Une autre expérience fut mener en laboratoire, connue sous le nom du «poussin qui aimait un robot»; Le Tychoscope est un générateur numérique aléatoire. On pourrait le décrire comme étant un petit robot qui fut conçu par un physicien allemand. Il est composé d’une source électronique qui génère des chiffres au hasard, gérant ainsi ses déplacements dans l’espace qui l’entoure. Le robot se déplace donc au hasard, en ne suivant aucun tracé. René Peoc’h, docteur en médecine, biologie et anthropologie à décider de mener un test sur ce robot en utiliser des poussins. En les empêchant de voir leurs mère dès la naissance, la « théorie de l’emprunte » va se mettre en place, c’est à dire que le poussin va adopter n’importe quel objet qui bouge ou qui fait du bruit en tant que mère, de façon à avoir un modèle. Il peut s’agir d’humain ou de robots. Le docteur Peoc’h va faire passer les poussins une par jour pendant une semaine avec le générateur numérique aléatoire de façon à ce qu’ils l’adoptent comme leurs mère. Les poussins qui voient le robot comme leur mère sont ensuite placés dans une boite en verre à côté de la grande feuille sur laquelle est placé le robot, de façon à ce qu’ils ne puissent pas rejoindre sa mère de substitution. Chaque fois qu’un poussin se retrouvera en état d’alerte à cause de la séparation, on remarquera que le robot à une trajectoire non plus aléatoire, mais défini par l’emplacement de la cage en verre.
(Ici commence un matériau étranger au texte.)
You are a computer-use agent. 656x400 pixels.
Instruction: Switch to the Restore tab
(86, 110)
b)- Par quel procédé l'esprit peut-il influencer la matière?

Pour que la pensée puisse intervenir dans le monde matériel il faut bien une cause, un lien entre les deux. Il n’y a pas de fumée sans feu, pas plus qu’il n’est possible de causer de vagues dans un lac sans lancer une pierre dedans. Dans tous les cas, il faut un lien logique entre l’effet et la cause. Ce lien pourrait bien être l'Ether, un élément dont l'existence est étudiée sur cette page (voilà pourquoi cette question n'est pas étudiée plus en détail sur cette page).
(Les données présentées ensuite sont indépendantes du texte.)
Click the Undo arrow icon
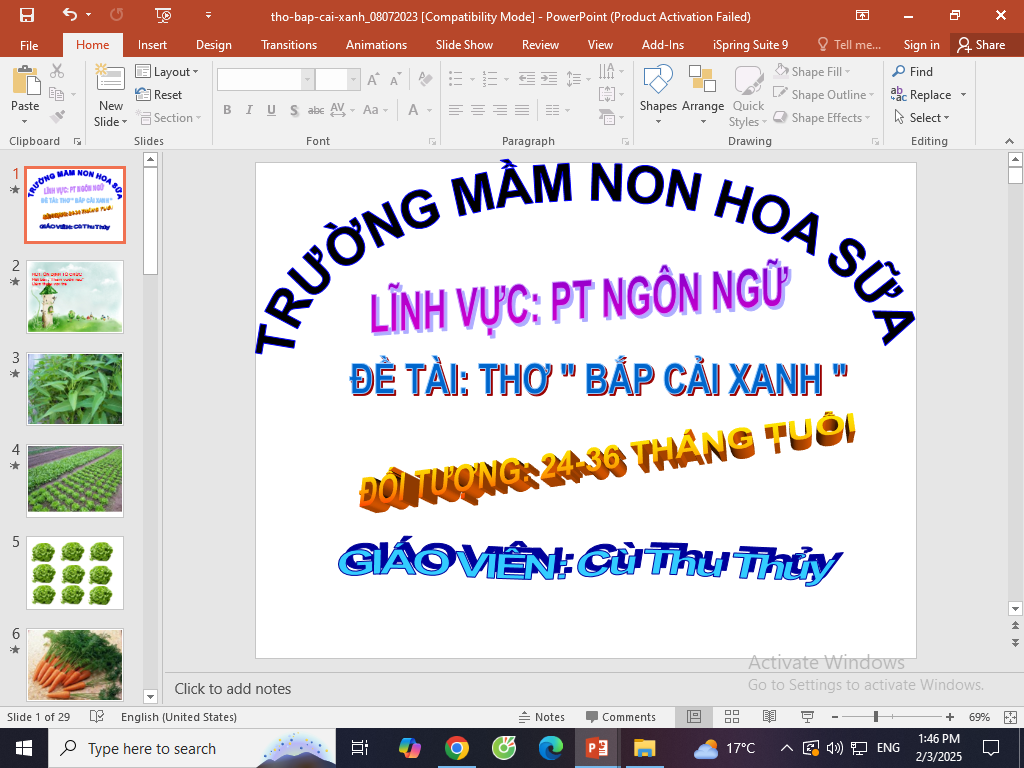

Pour conclure cette première partie, on peut considérer qu’il existe des évidences scientifiques de l’existence d’un certain pouvoir de la pensée sur la matière. Personne n’a encore réussi à le mesurer ni le quantifier, et il est vrai que certains expériences manquent de rigueur scientifiques. Toutefois,  une présentation académiques des travaux scientifiques n’est pas forcément nécessaire pour admettre la conclusion d’un travail concluant, d’autant plus lorsque l’on se retrouve avec des faits constatables par tout le monde. On peut donc dire qu’au terme de nombreuses expériences, il est très probable que l’esprit -qu’il soit humain ou animal- peut influencer notre propre corps ou notre environnement.

 

2- Jusqu'où pourrait aller le pouvoir de l'esprit?

Certaines institutions ont pour vocation l'accueil des médiums et le développement de leur médiumnité. Par exemple, on trouve en Angleterre le collège Arthur Findlay et l'Institute of Spiritualist Mediums. Aux États-Unis (Arizona) : L’Imagine Spirit Institut. En Suisse, c’est plutôt L'École Suisse de Médiumnité et Le Centre Surya qui sont connus. En Nouvelle-Zélande, La Fondation des médiums spiritualistes, etc… D'autres instituts font passer des tests à des médiums afin de vérifier leurs aptitudes pour ensuite les "certifier" comme d'authentiques médiums. Par exemple l'institut Windbridge et La fondation Forever Family occupent cette fonction aux Etats-Unis. D'autres instituts analysent la médiumnité pour tenter de développer les connaissances scientifiques sur ce sujet. Par exemple en France : l'Inrees, l'Ifres ou encore l'Institut métapsychique international.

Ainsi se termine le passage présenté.